Tuhin Mahmed: Lightning Talk on IBM Data Science Experience (DSX)

Tuhin Mahmed, IBM Software Developer, is the organizer for the Big Data/AI meetup group. He wants to promote the idea of "Lightning Talks" where each person presents for just 10-15 minutes. This is a variant of the popular [Pecha Kucha] events.

To get things started, he presented 10-15 minutes on [IBM Data Science Experience], or DSX for short. Taking Multiple Listing Service (MLS) real estate data of closing prices on houses sold in a range of zip codes from the Austin Area, he mapped these on x-y axis. The x axis was square feet, and the y axis was closing price.

Using DSX, he was able to develop a mathematical model that estimates house closing prices based on their zip code and square footage.

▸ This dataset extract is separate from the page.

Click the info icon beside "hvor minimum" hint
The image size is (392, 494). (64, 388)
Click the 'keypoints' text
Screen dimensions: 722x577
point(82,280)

This was a simple example, but it showed the power of Jupyter Notebooks, and how anyone can get a 30-day free trial of DSX for their own experimentation.

Currently, being a data scientist is more of an art than a science. This is one of those fields that takes only a few months to learn, but years to master.

Rather than building a model from scratch, data scientists can take existing models, and modify them to fit their needs. There are a variety of existing models available in what is called the "Model Zoo". Google has over 2,000 projects already.

Those interested in trying this out TensorFlow for themselves were directed to [Nimbix], a Cloud Service Provider that offers POWER servers with NVidia GPUs.

There were about 50 attendees, more than half identified themselves data scientists. As the first inaugural sponsored event for the IBM Austin EBC, I think this was a success!

If you are in the Austin area, the next meetup will be at the [Capital Factory] on Brazos Street on November 30, 2017.